The 7.4-per cent Innocente Double IPA is made with a variety of hops and had a hint of bosc pear with a grapefruit finish. It presented complementary bitterness and hoppiness and has me eager to try the promised Triple IPA that will be coming shortly. I finished my time at Innocente with its 11.9-per cent Russian Imperial Stout that was very dark beneath its grey head. The beer wasn't as rich as I expected and a molasses taste competed with a strong alcohol presence that wasn't pleasant.
Lake of Bays' Jake The Snake Imperial Pilsner isn't named after the '80s wrestler, but Hall of Fame hockey goalie Jacques Plante. It has a citrus aroma and a fruit-infused flavour with a bit of honey sweetness. The 7.5-per cent beer will be discontinued. Lake of Bays' Cujo is an eight-per cent imperial golden ale dedicated to NHL goalie Curtis Joseph. The rich colour of this malty beer is its most distinctive feature.
Spearhead Brewing Company's Sam Roberts Band Session Ale is unfiltered and naturally carbonated, featuring a dry finish to its caramel and biscuit flavour. It's won awards, but I don't think it's exceptional.
Wychwood Scarecrow Organic comes from the same brewery that makes Hobgoblin, and I generally appreciate its distinctive bottles and labels more than its beer. That was the case with this 4.7-per cent golden ale that balances citrus fruit flavours with a rich maltiness and a bitter finish.
Oast House Pitchfork Porter is dark brown with a small beige head that has a nice roasty aroma with a bit of coffee and dark chocolate in the flavour. This is another winner from the Niagara-on-the-Lake, Ont. brewery.

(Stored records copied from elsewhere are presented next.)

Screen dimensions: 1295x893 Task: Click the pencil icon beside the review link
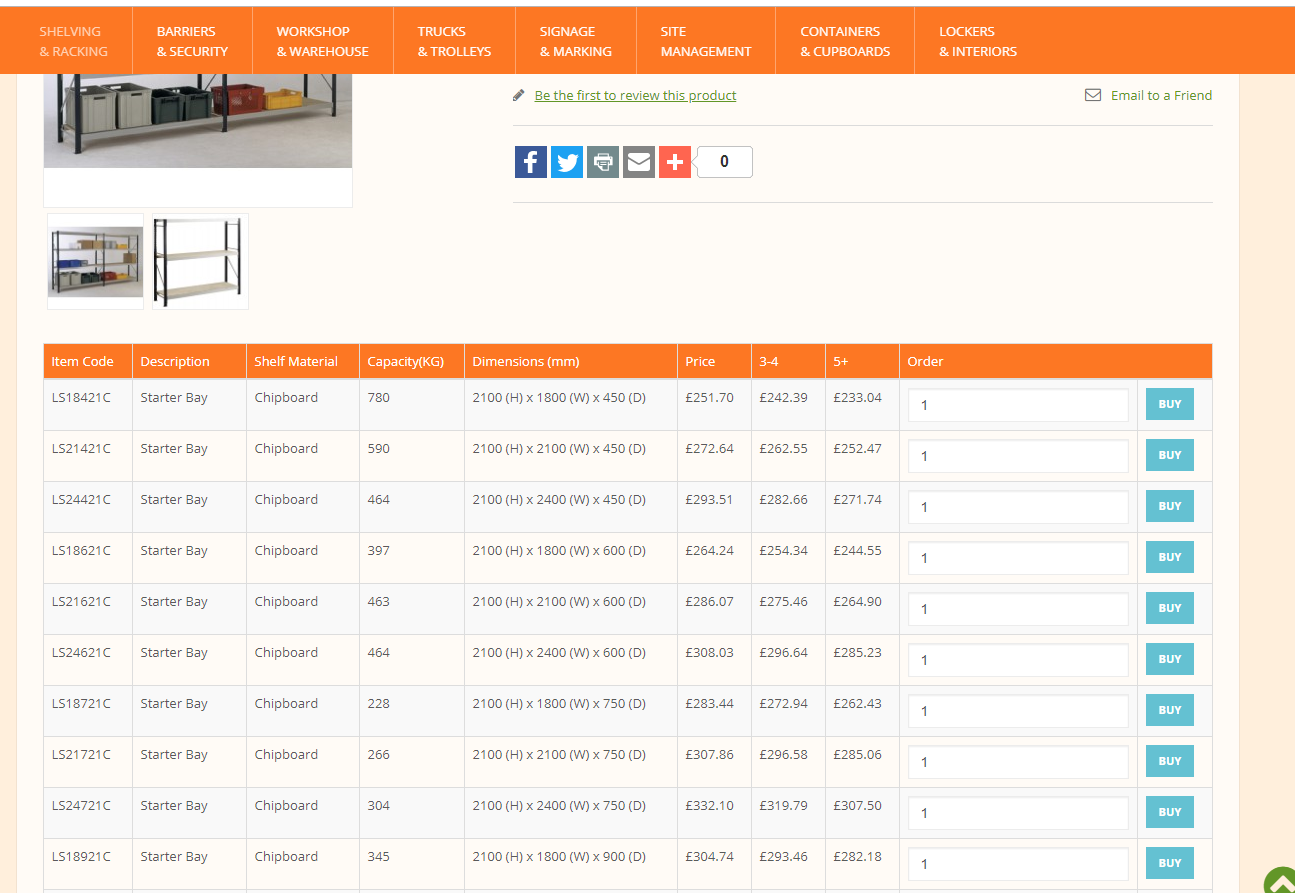518,95
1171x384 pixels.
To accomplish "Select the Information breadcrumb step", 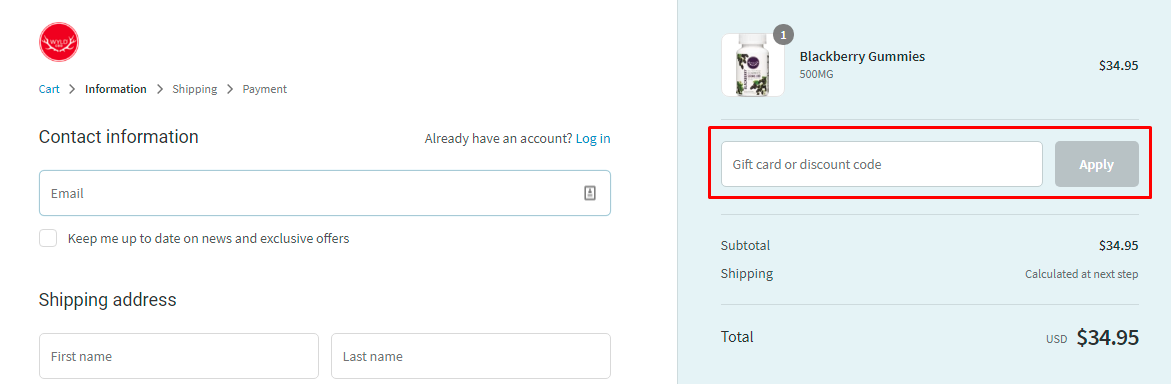I will point(116,89).
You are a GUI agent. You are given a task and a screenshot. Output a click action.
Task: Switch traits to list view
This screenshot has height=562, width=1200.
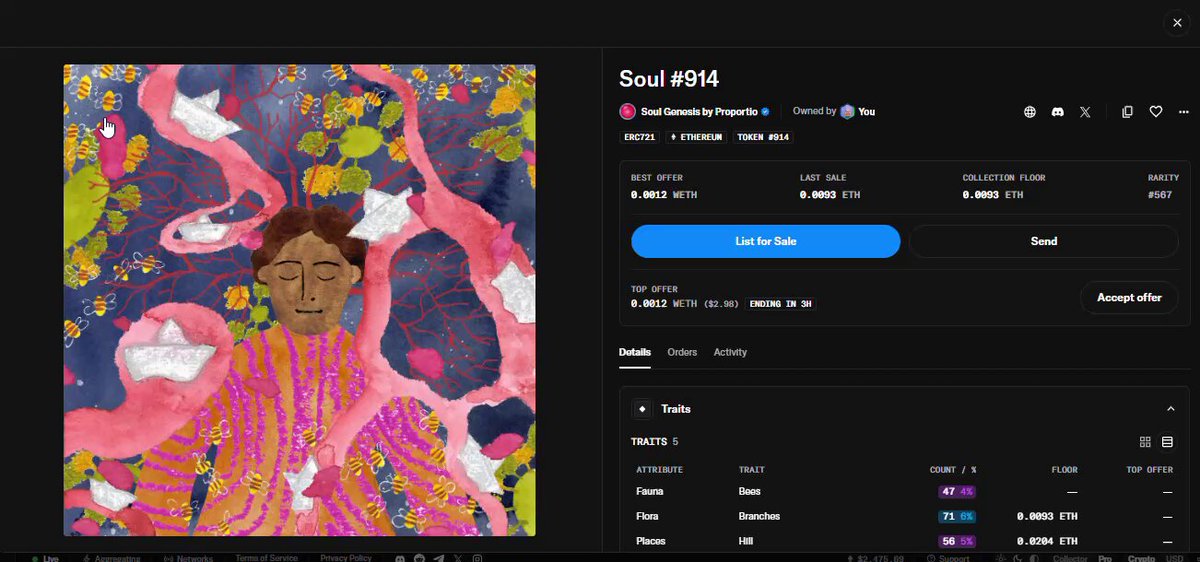click(x=1167, y=442)
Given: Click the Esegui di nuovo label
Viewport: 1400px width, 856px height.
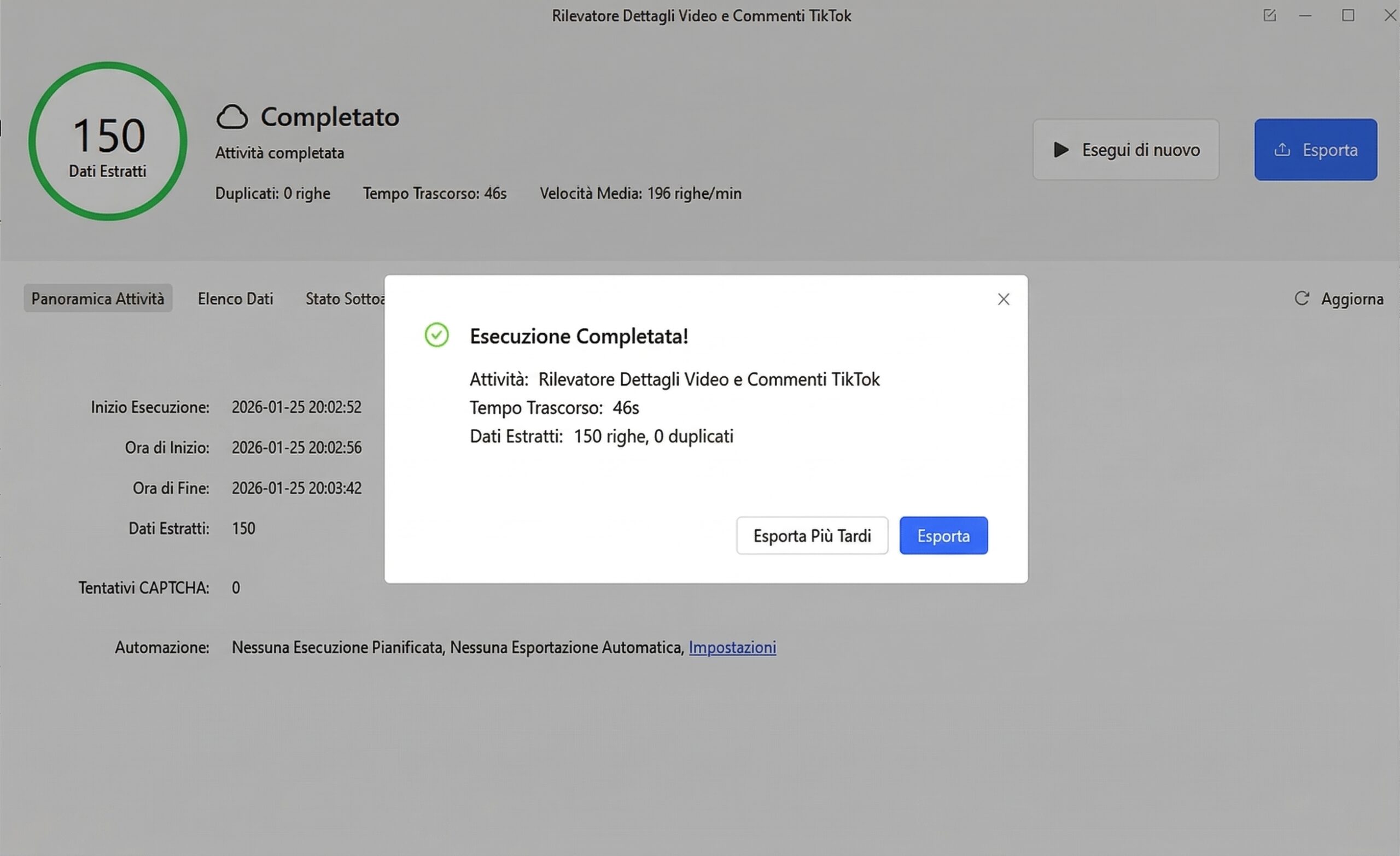Looking at the screenshot, I should [1140, 150].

Molson Canadian is one of my least favourite beers, and its Apple Cider doesn't rank anywhere on my list of favourites either, but I was impressed by its Stone Fruit Cider that's made with peaches and apricots. It has a very fruity bouquet and flavour and is more distinctive than Canadian's Apple Cider. I can finally recommend something from the Canadian family.